For nearly 40 years, Animal Advocates has been committed to the principles of its founders.
Starting in 1984, Animal Advocates’ founders sought to educate and raise public awareness on the ethical issues surrounding the treatment of animals. These six individuals deployed grassroots advocacy, public demonstrations, letter writing campaigns and other educational tools with the aim of creating a community in which all animals are treated with dignity and compassion.
The small but dedicated group of volunteers took inspiration from national animal activist groups but independently researched and acted on projects of local concern, often standing on Downtown street corners with collection jars. Monies collected were used to inform and educate the public regarding the plight of homeless, abandoned, neglected and abused animals.
As the organization grew and the number of volunteers increased, the need for a permanent home base in the form of a building was evident. Early volunteers engaged in fund-raising by holding yard sales, soliciting individual donations and placing collection cans in stores. When those efforts fell short of the capital needed, volunteer Pat Kenezevich individually called 1,000 people on the mailing list.
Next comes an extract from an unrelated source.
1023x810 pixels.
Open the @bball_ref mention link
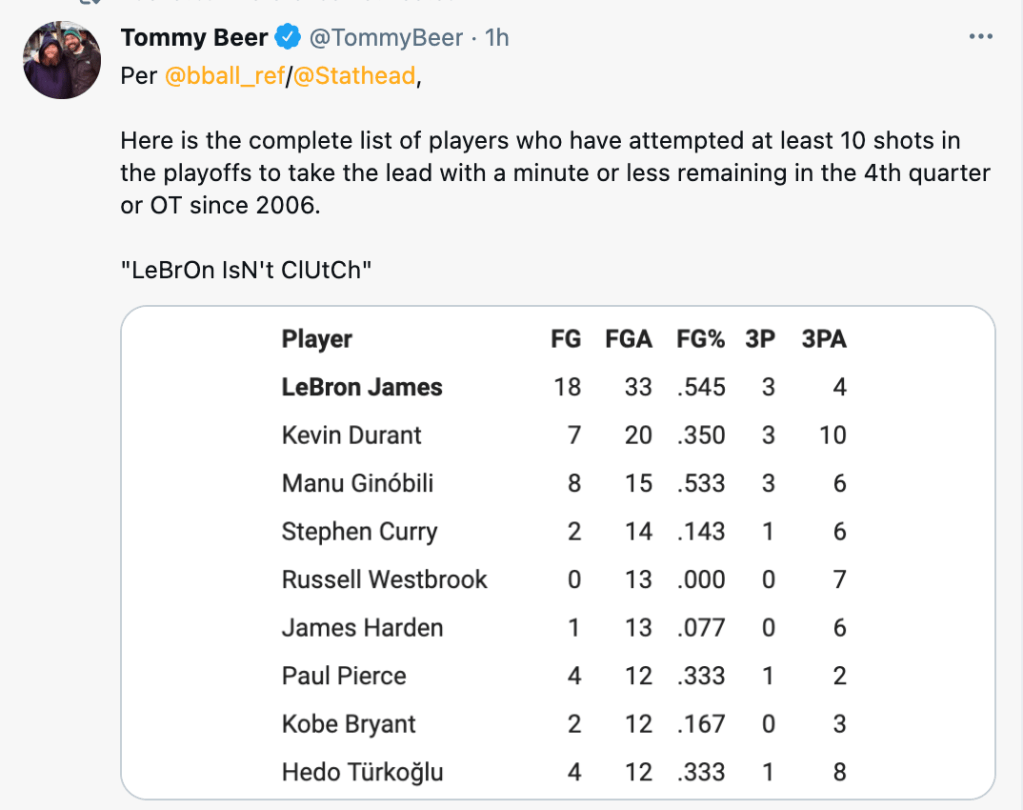click(x=225, y=76)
When additional funds were still needed, pleas were made to friends and neighbors to offer loans with the promise of payback within five years. Finally, the needed amount was raised and the building at 35 Wabash Street in Pittsburgh’s West End was purchased in cash, with no mortgage. The Animal Advocates Thrift Shop opened in April 1993, with the initial proceeds going to pay back those individuals who had provided loans.
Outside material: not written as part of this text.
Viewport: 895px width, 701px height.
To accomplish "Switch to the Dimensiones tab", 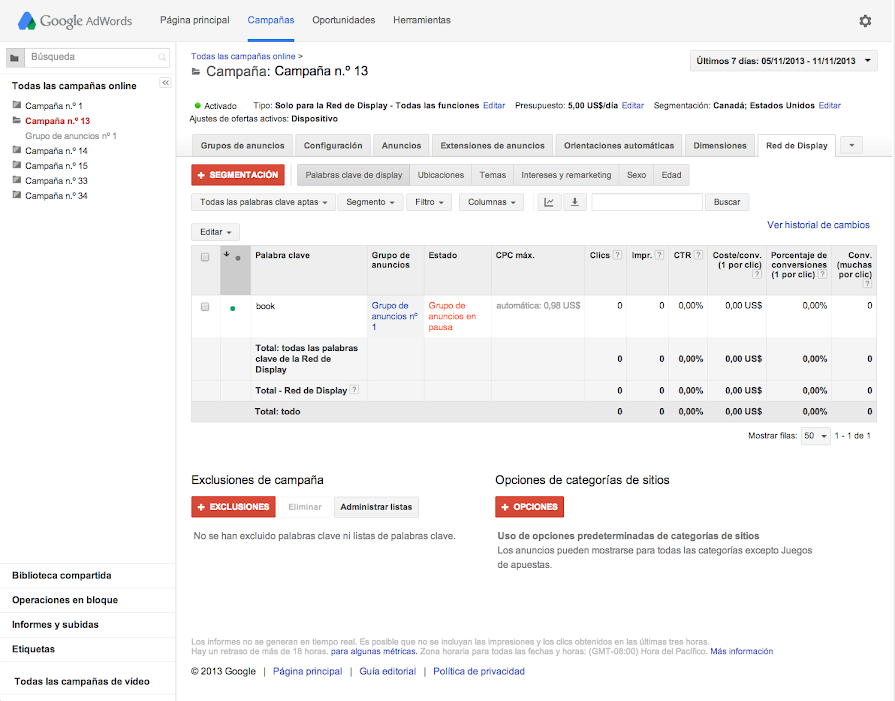I will tap(719, 146).

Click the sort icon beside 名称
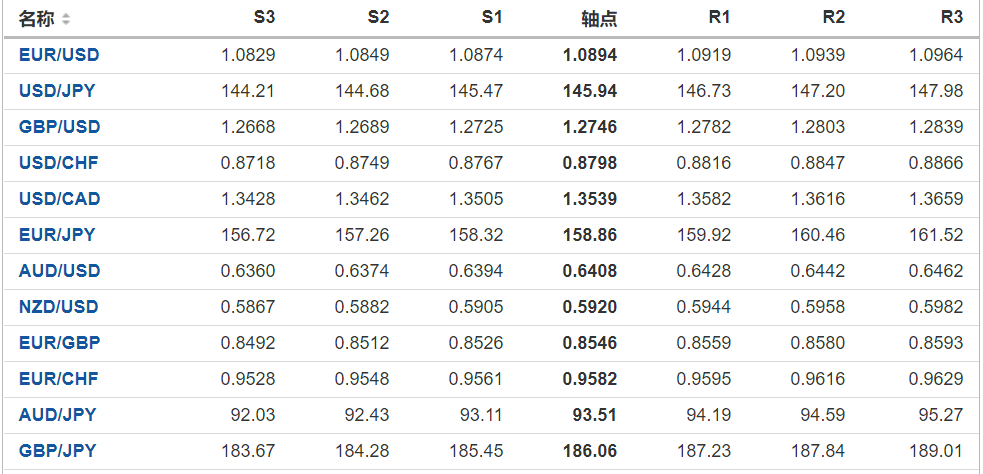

Before long, the need for local animal rescue became clear. The Thrift Shop was moved downstairs, while the second floor naturally became a space for homeless cats after one was dropped off for boarding during a holiday and never retrieved. Today the second floor provides a temporary home for up to 15 cats awaiting adoption.
While animal rescue is the cornerstone of Animal Advocates’ efforts, the job doesn’t end once an animal is safe. In fact, the rescue is often just the beginning of an animal’s journey. Behind the adoption statistics are rescue stories like those of Raymond, Atlas, Chloe and Maggie that reveal the meaning of compassion in action.